-- start of Document --

'Under the Electric Sky' Movie Review

"Under the Electric Sky" Movie Review: 2 Stars

by Glenn Whipp

For those lacking the funds, the time or the fake-fur leggings to attend the Electric Daisy Carnival, an annual electronic dance music bacchanal in Las Vegas, the new infomercial-style documentary "Under the Electric Sky," produced by the event's organizers, might suffice.

The film is a valentine to the music and the people who love it -- the true "headliners," as Pasquale Rotella, founder of event producer Insomniac Events, calls the crowd.

They fill the grounds of the Las Vegas Motor Speedway to the tune of about 133,000 turnstile-turns a night over the course of three evenings.

The movie presents the best possible version of the event without the massive lines, drugs, drunkenness and hellish traffic. Hook-ups, straight and gay, are also absent, as are pretty much gay people as a whole, a curious omission given that gay fans helped to put EDM on the mainstream map. In a movie that more than once trumpets the carnival's ethos of accepting everyone as they are, filmmakers Dan Cutforth and Jane Lipsitz (producers of the promo biopic "Never Say Never," about that nice young man Justin Bieber) operate within a pretty narrow framework of scantily clad humanity.

At the outset, the movie introduces us to a few people and posses that we'll follow over the course of the film, which takes place at the 2013 festival. (This year's edition, the 18th, took place in June.) There's Sadie, a small-town Texas girl able to lose her anxieties through the music. There are a bunch of shirtless dudes making the RV pilgrimage from Massachusetts with the jersey of a friend who recently overdosed on drugs. Long-distance lovers Jim and Jenna, so fresh-faced they make Joseph Gordon-Levitt look like Hagrid from "Harry Potter," are reunited and it feels so good. There's also a couple of old-timers who met at the festival 15 years ago and now, two kids later, decide to make it official, as well as Jose, who uses a wheelchair and who finds love and acceptance and an awesome means of crowd-surfing.

The filmmakers present these stories sincerely and with feeling, interspersing them with footage of top-flight DJs such as Avicii, Tiesto, Calvin Harris and Above & Beyond. The music pulsates throughout the movie, though the focus is not on the DJs (let's face it, twisting knobs on a table doesn't pack the visual punch of Pete Townshend's windmill guitar move or Miley Cyrus twerking) but on the effect the beats have on the glow stick-adorned masses. Which is, in a word, bliss. If there were a drinking game for this movie and you had to down a shot for every time a reveler calls the festival a "utopia," you'd be wasted within a half hour.

-- end of Document --
-- start of Given information --

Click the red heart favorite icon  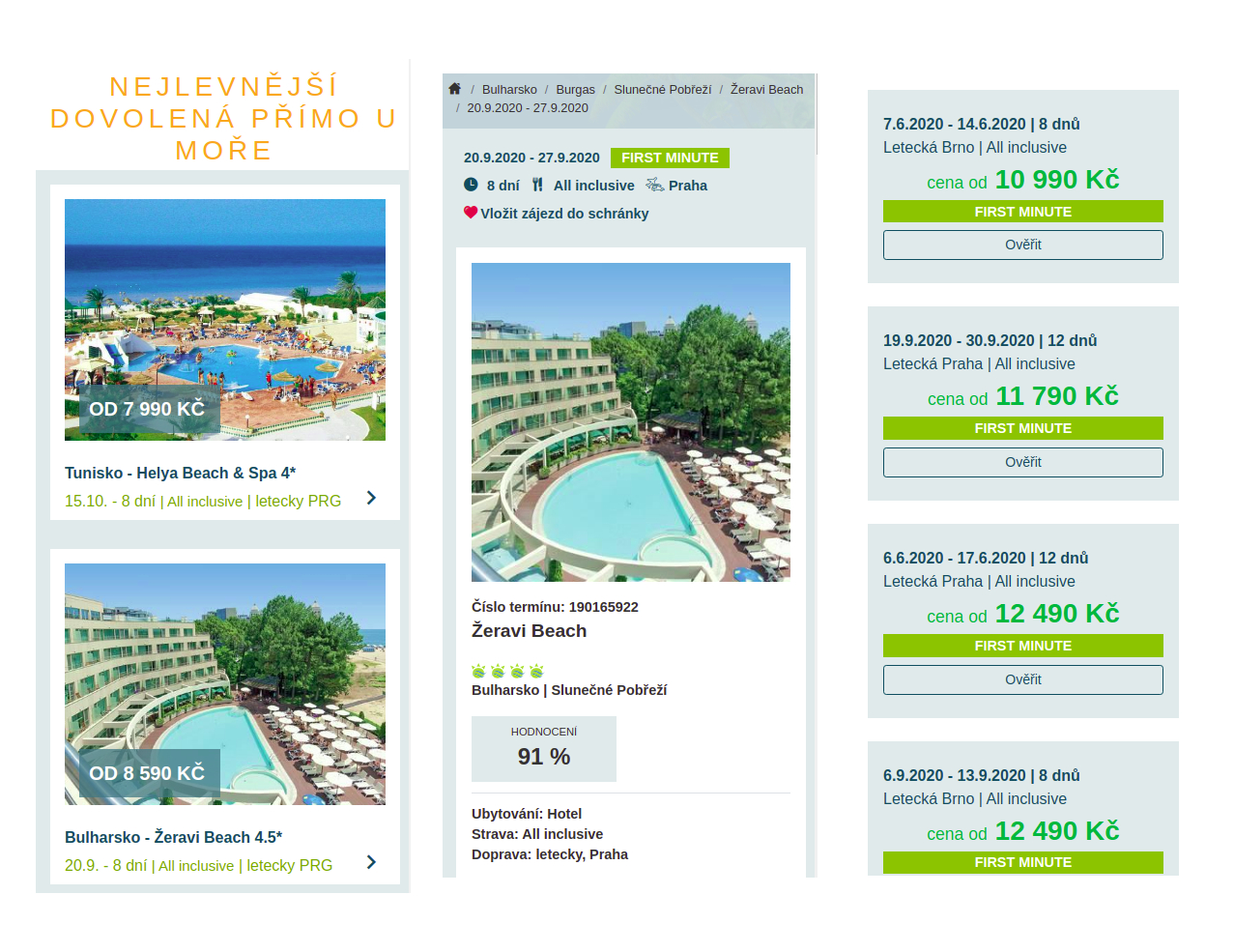(x=471, y=213)
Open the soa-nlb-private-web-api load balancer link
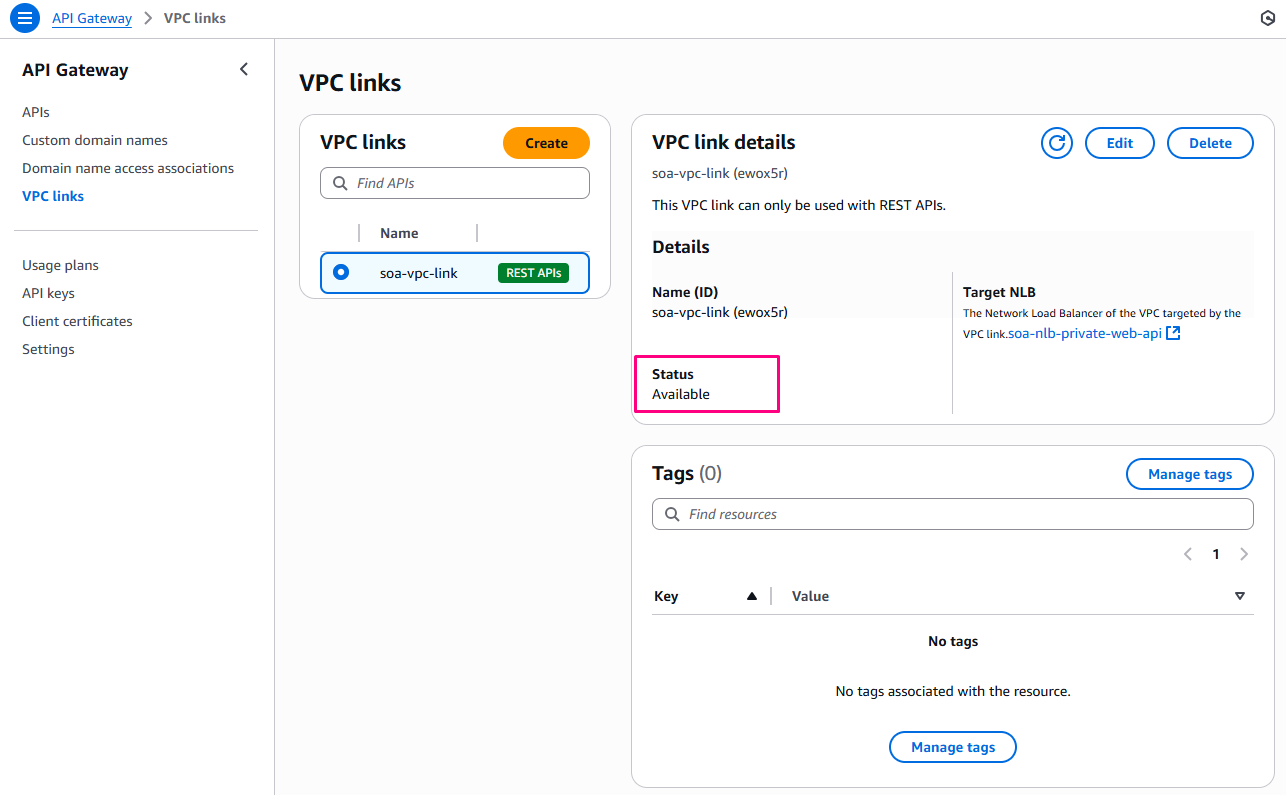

-- end of Given information --

Task requirements >>
• a. From the movie review, copy the passage that begins with the words containing "The filmmakers present" and ends with "a half hour.".
• b. Carry the "Under the Electric Sky" review forward from its last sentence.
Nothing in the lines above is needed here.

Answers to the tasks >>
• a.
The filmmakers present these stories sincerely and with feeling, interspersing them with footage of top-flight DJs such as Avicii, Tiesto, Calvin Harris and Above & Beyond. The music pulsates throughout the movie, though the focus is not on the DJs (let's face it, twisting knobs on a table doesn't pack the visual punch of Pete Townshend's windmill guitar move or Miley Cyrus twerking) but on the effect the beats have on the glow stick-adorned masses. Which is, in a word, bliss. If there were a drinking game for this movie and you had to down a shot for every time a reveler calls the festival a "utopia," you'd be wasted within a half hour.

• b.
The film makes a brief mention of unspecified "unfortunate instances" in festivals past, which would include several deaths. Organizers hammer home a zero-tolerance policy for drugs. What goes unmentioned is that many EDC-goers indulge before entering the gates, though again, you wouldn't know it from watching the film.

The film's misguided determination to present a PG-13 version of a pasties-optional, three-day party gives an unreal air to a surreal event, though that doesn't mean "Under the Electric Sky" is without its blissful moments.

When Above & Beyond brings a nervous Sadie on stage and lets her drop the beat, it's magical and empowering, even if we know it's wholly manufactured. For a weekend, this outcast found a home, one she can carry with her the rest of her life.

 

MPAA rating: PG-13 (for suggestive material, partial nudity, drug references and language)

Running time: 1:25.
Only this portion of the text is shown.